Downside Follow Through - Market Analysis for Dec 22nd, 2022
Today we saw the downside follow through for our 5th wave of the c-wave. And, many things are starting to fall into place to provide us with the ideal set up I have been outlining.
First, the daily MACD has now dropped into the bottom of our target box. While many of you are questioning my view on this and thinking we have not dropped down to levels seen at other lows, I want you to realize not all “lows” are the same. In this instance, we are seeking a low for a [b] wave pullback, and the region at which I placed the box is the typical pullback region for [b] waves and 2nd waves. That is why this has been my target for the daily MACD this entire time.
Second, we now have a full 5-wave count to the downside in the c-wave of the [b] wave. While there are still potential “squiggles” left to complete wave 5 of the c-wave (which I will outline next), the market topped yesterday in a 4th wave bounce exactly where it had to (within the region of the .382 retracement of the wave 3 and within our pivot region), and we have now dropped down to the next blue box target we had on the 5-minute ES chart which was our wave 5 target.
Moreover, we now have developed some very nice positive divergence on the 60-minute MACD as well, which also supports the overall count and expectations I have been outlining of late.
As far as the micro-count for wave 5, I am counting today’s decline as a very extended wave iii within wave v. I have added a resistance box to the 5-minute ES chart, which is based upon us having struck the bottom to wave iii already. We need to break back over 3806ES strongly to suggest that the wave iv bounce has begun. And, of course, if wave iii continues to extend, then I will have to adjust the resistance box a bit lower.
As far as our target box for wave 5, not only has it been on the chart the entire week, it also has support from other calculations. First, the common ratio of waves 1=5 point to the top part of our wave 5 box target below (assuming we use the futures wave 1, as it was much larger than the one in the SPX). Furthermore, the 5=.618 of waves 1-3 points towards the bottom of the wave 5 target box on our chart. So, as long as this box holds as our micro support, and we begin a strong rally off it, then I am very much in the bottoming camp for this (b) wave pullback.
Furthermore, since we are now a stones-throw away from our wave 5 target box as I write this update, there is some potential for all of wave 5 to have completed. But, that is not my primary count, as I am still looking for the iv-v to complete this structure. However, should the market rally strongly through our resistance box, then I will be moving into the “bottom-is-in” camp and looking for a 5-wave rally for wave 1 of the [c] wave of b, with a minimum target of 4300SPX.
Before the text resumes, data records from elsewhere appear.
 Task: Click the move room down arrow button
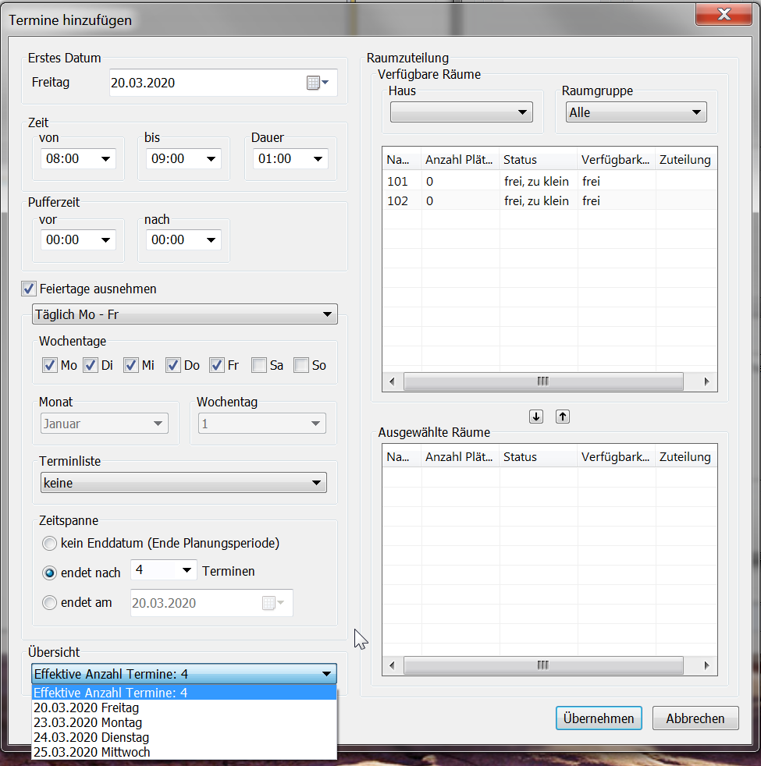tap(536, 417)
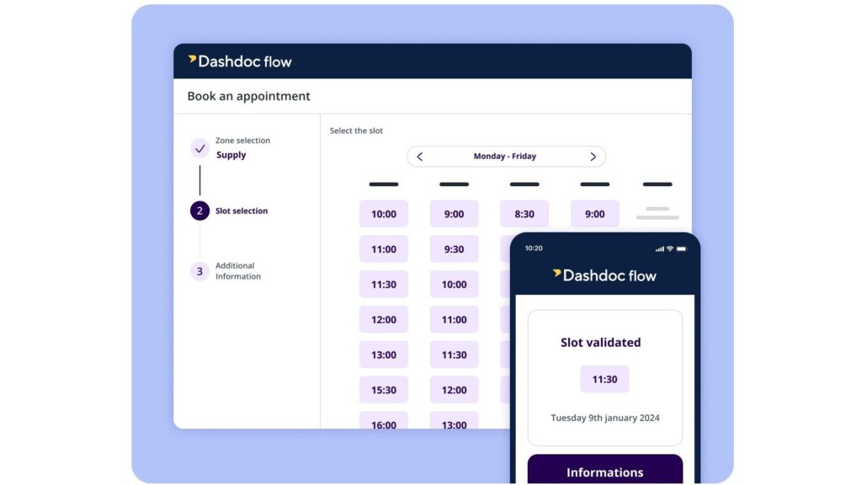Choose the 10:00 slot in the first column
This screenshot has width=862, height=485.
383,214
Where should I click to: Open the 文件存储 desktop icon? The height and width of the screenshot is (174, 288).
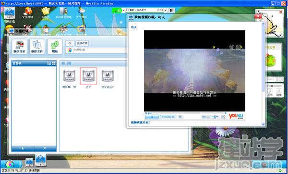(27, 13)
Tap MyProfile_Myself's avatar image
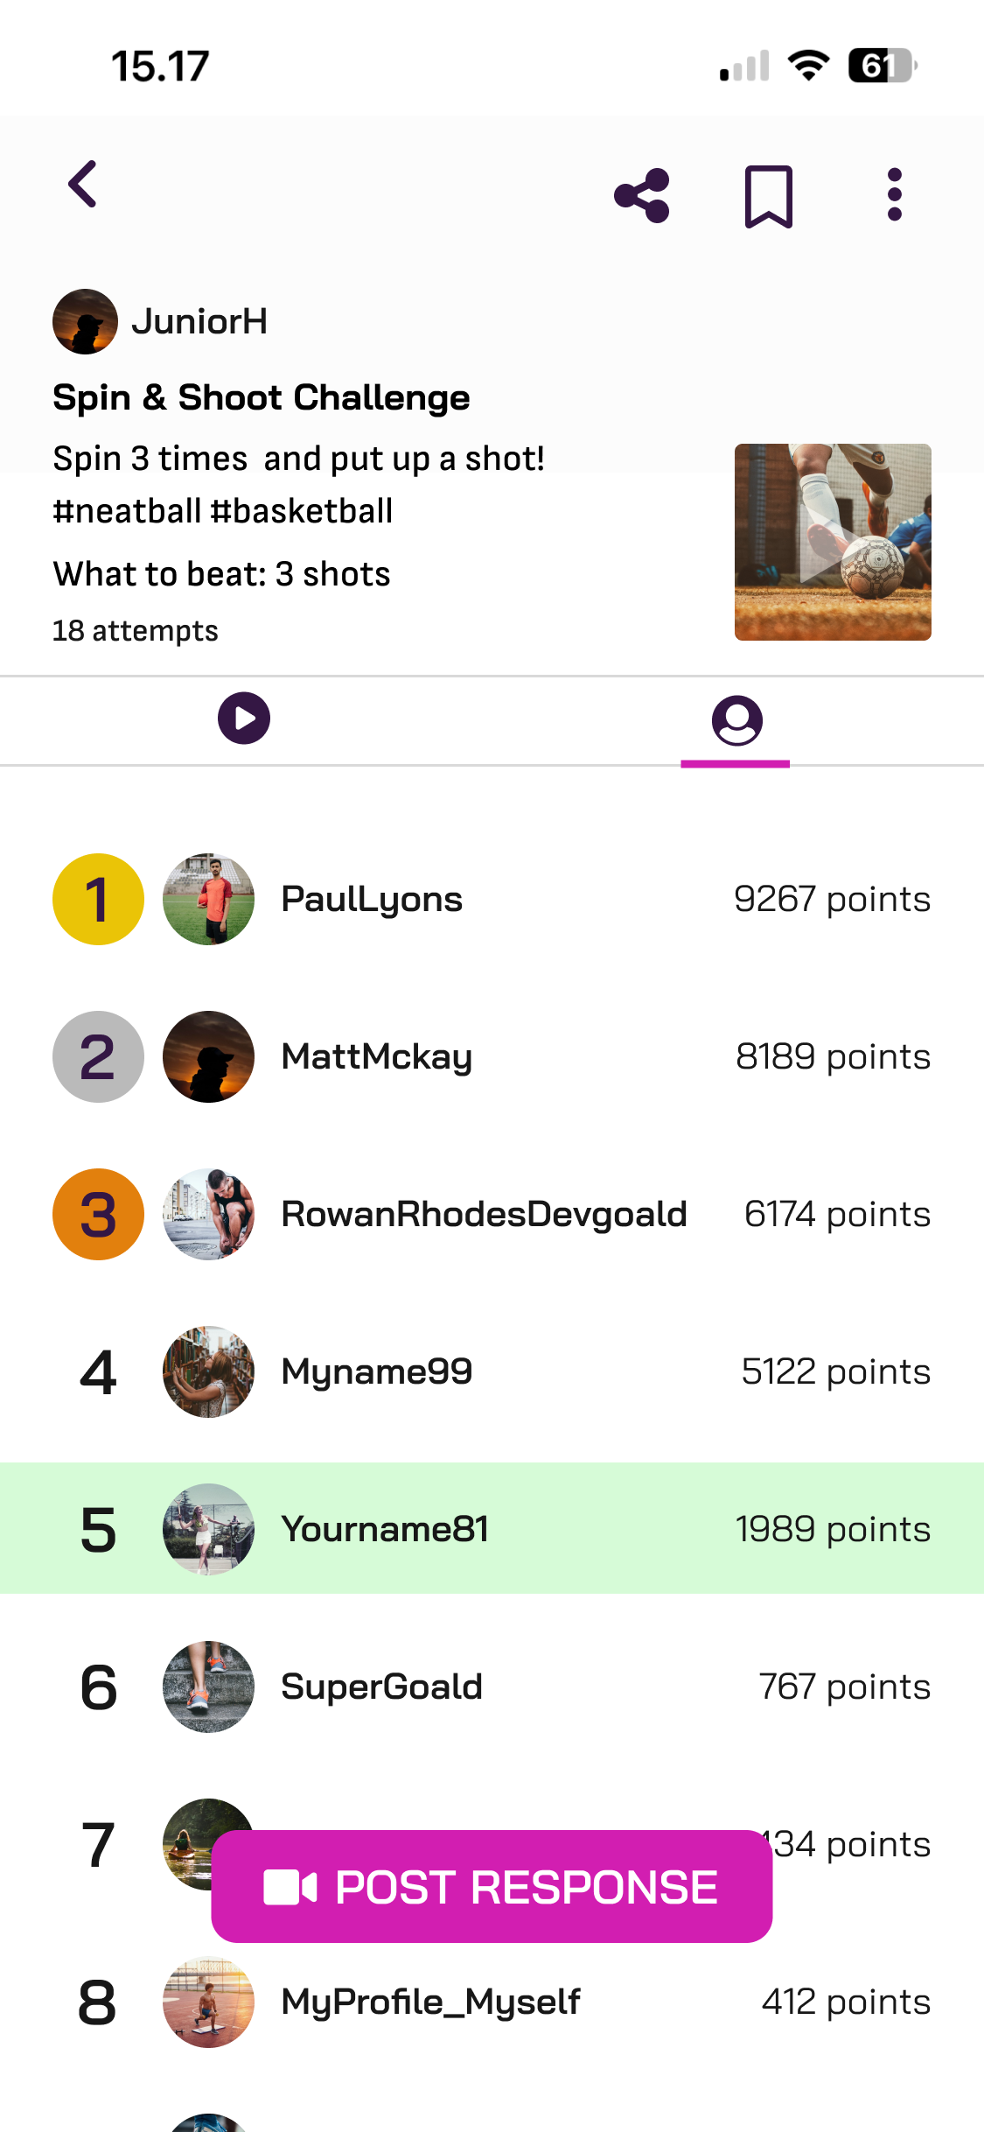 (208, 2002)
Overall, the market has been tracking as per expectations since we bottomed over two months ago. The current set up is quite clean for a bottoming structure in a [b] wave, in my humble opinion. But, remember, that does not mean you must go long. You must be true to your own risk profile. Yet, if you do go long down here, you MUST ADHERE TO RISK MANAGEMENT RULES, such as using stops. We are less than 5% now from the region at which I noted stops on the 60-minute chart. And, should we rally through the resistance box, I will likely move that up.
In the meantime, for those that are more risk averse, you can always wait until the market completes wave 1 off the lows, and you can then buy on a corrective wave 2 pullback. And, for those that are even more risk averse, you can always wait until we rally back over the wave 1 high after wave 2 is done to buy into the market. Or, you can choose to layer in at all of these points.
Lastly, there are quite a number of you that would not even want to try a long trade anymore, and you can simply focus on raising more cash should we get up to the 4300+ region and complete this next rally. By then, we will have a much better idea as to the potential for the market to reach new all-time highs, and you can make decisions then about raising more cash. But, remember, you must be true to your own risk profile.